富柏村日剩

香港で2000年02月24日から毎日綴り始めた日記ブログ 現在は身在日本

fookpaktsuen2006-08-10

八月十日(木)午前九時半に上野。今日は早晩まで独り。猛暑猛々しきなか国立博物館。プライスコレクション「若冲と江戸絵画」展示あり参観。若冲というと鶏とか「これでもか」の色彩で「くどい」画風の印象強いが同じ「くどさ」でも鳥獣花木図屏風だの洗練されていて花鳥人物図屏風も素敵。この江戸絵画展、久が原のT君に教えてもらったのだが江戸琳派では鈴木其一。十枚ほど出展されていて紅楓図、群鶴図屏風が美しい。この展覧会の圧巻は最後の第四室でガラスを介さず絵画をば直接、しかも光の加減で、まるで障子越しに淡い光が差し込み時間とともに絵の表情が変わるような見せ方。これで源氏物語図屏風だの酒呑童子、紅白梅図、森狙仙の猿猴狙蜂図など堪能。寛永寺。両大師の御車返しの桜も夏のこの時期では鬱蒼と力強さ。凌雲橋の鉄橋渡り鴬谷駅の前を抜け入谷の鬼子母神。入谷で用事一つ済ませ地下鉄で浅草。ちょうど昼で天麩羅「まさる」に天丼食す。仲見世の路地の奥にあり店の外でじわじわと汗かきながら待つこと二十分。狭い店内に通され天丼。美味。だがあたしにはタレが多すぎて。浅草らしく天麩羅に濃いタレはいいんだけどご飯にまで丼底にタレがたまるほどで。食後に恒例で梅園で好物の豆かん浅草寺参拝。あまりの暑さに汗ぐっしょりで蛇骨湯に一浴。狭いが外風呂あり涼風抜ける。風呂を出てすっきりすると今度は喉が渇いて神谷バーで生ビールとデンキブラン。昔は神谷バーなんて来ると「若造が」だったのが、すっかり常連客のお仲間の齢。浅草は帽子かぶって扇子パタパタしながら歩いていても、そんな壮年から老人ばかりだから、あたしも楽。六区の浅草演芸場の昼の部を途中から入場。今日が八月上節千秋楽。三味線漫談玉川スミ師匠は大正9年生まれで芸能生活八十三年目。お達者。圓雀、昇太と落語が続き、昇太の落語は初めて聞いたが大人気。そのへんの信用金庫に入ったばかりの集金係の若造みたいな風情でちょっと狂気っぽいところが不思議な噺家。いずれにせよ、それが今様か。トリは小遊三。

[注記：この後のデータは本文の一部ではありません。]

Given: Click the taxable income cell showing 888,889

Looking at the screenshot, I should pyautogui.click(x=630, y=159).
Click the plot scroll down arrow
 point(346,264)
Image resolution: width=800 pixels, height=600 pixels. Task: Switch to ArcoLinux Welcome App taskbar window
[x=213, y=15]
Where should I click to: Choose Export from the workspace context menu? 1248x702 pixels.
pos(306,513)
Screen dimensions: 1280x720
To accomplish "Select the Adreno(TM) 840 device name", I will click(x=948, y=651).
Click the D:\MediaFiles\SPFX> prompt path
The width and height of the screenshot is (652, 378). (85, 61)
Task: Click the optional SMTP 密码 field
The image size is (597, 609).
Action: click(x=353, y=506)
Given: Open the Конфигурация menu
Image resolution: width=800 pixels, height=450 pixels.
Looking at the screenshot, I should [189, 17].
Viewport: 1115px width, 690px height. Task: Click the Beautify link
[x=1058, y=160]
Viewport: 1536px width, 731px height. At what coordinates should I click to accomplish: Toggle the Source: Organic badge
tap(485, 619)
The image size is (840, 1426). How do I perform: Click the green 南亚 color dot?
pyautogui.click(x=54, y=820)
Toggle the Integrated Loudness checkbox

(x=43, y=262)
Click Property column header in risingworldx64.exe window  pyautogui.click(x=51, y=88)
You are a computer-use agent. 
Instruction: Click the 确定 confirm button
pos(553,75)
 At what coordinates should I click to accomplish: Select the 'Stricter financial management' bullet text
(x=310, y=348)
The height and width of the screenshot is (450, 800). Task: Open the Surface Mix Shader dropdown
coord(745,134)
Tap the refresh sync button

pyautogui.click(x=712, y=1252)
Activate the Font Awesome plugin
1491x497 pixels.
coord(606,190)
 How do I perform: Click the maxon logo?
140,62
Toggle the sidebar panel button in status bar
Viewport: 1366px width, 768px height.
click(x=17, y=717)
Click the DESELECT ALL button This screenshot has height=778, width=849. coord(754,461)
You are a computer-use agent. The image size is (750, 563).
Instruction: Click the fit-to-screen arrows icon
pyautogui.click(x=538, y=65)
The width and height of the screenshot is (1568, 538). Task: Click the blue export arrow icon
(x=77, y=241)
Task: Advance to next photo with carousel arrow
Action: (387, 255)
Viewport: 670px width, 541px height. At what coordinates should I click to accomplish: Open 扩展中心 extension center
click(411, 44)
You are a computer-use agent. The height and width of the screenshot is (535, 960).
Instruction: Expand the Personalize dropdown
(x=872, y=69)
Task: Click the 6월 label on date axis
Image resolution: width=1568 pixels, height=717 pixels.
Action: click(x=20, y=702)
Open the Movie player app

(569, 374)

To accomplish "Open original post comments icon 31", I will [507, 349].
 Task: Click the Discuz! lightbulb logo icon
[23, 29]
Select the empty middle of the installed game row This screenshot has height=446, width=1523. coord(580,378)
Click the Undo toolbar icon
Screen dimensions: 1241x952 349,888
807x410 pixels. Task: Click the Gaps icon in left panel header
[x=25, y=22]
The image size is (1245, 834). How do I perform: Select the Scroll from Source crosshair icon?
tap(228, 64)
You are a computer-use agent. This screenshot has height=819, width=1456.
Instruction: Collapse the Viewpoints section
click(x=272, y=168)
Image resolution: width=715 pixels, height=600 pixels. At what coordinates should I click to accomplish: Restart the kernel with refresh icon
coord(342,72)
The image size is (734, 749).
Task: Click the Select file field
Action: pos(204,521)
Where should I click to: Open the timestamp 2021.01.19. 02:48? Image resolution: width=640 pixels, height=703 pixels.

仲入りのあと噺家バンド「にゆうおいらんず」の演奏だかあったが、それは見ずに地下鉄で新橋。銀座サンボアでハイボール1杯。午後4時前だというのに開店してるってのがいいねぇ、で口開けの客。立ちのみで朝日の夕刊読み終わって出る。銀座八丁目の宮脇賣扇庵の東京店で扇子二本購う。歩いているとまた熱中症になりそう。それを理由に並木通りのサントリーのバーBricksでハイボール。二丁目までぶらりぶらり。トラヤ帽子店でパナマ帽購う。「あれ、パナマ、お持ちじゃありませんでしたか?」と店員君に言われるが、そう、昔、高田馬場の帽子屋で買った一つがあるが、トラヤでは初めて。いつも丸められるような帽子ばかりで、四五年通って初めて帽子入れる立派な丸箱をいただく。早晩に二丁目の(といっても昭和通りより向こうで歌舞伎座の横筋入ってくると近い)割烹・うち山。久が原のT君と築地のH君と三人で食す。上品なお料理の数々。趣向凝らすがけして奇を衒わず。パリのオペラ座での成田屋親子の公演の話となり、凱旋門賞ディープインパクトも参戦で昨日だか渡仏したし、あとはシラク大統領にとっては大相撲巴里場所の開催で、ここまでやれば大統領引退してもいいか、と鼎談。大統領引退後はぜひ横綱審議委員に。デーモン小暮閣下も。これで横綱審議委員に二人の閣下。いい案。カウンターで目の前でさっと作られた葛切りまで。T君と二人で喫茶ウエストまで歩き珈琲とシュークリーム。本日、ちょこちょこと足穂のちくま文庫版読む。
▼先の対中戦争には軍参謀として南京に駐在した三笠宮様が、その戦争に否定的見解なのは知っていたが江沢民君来日の折に(98年)宮中晩餐会で「今に至るまでなお深く気が咎めている。中国の人々に謝罪したい」と伝えたという(東京新聞)。日本軍の暴行見た、と宮様。
東京新聞の国際欄に共同通信の香港電で、ついに「いつか正夢となるであろう悪夢」と覚悟していた「財閥総帥の二男、経済紙を買収へ、香港の信報」という記事あり。「鋭い評論などから地元知識人らに読者が多い経済紙、信報の総株式のうち50%を買収することで信報側と合意」だそうで今後は持ち株率を上げ経営権掌握の見通し。「中国の政治批判にも定評があり、客観的とされる同紙の編集方針の独立が維持されるかが注目されている」と。共同通信のS特派員の憂い感じる記事。但し「最近は部数が低迷」は昔から(笑)。それにしても香港代表するクオリティペーパーが、こともあろうに香港の財閥二世のなかでは群を抜いて「3行以上話すと全く意味不明」なリチャード李次男に買収されるとは……。あと何ヶ月か何年、購読できるだろうか。この新聞がなくなれば、もう新聞を読む必要はない。残念。林山木(林行止)社主はみずから創業の新聞を李嘉誠財閥に売るのなら、廃刊の道を選ぶべきであったとも思えるのだが。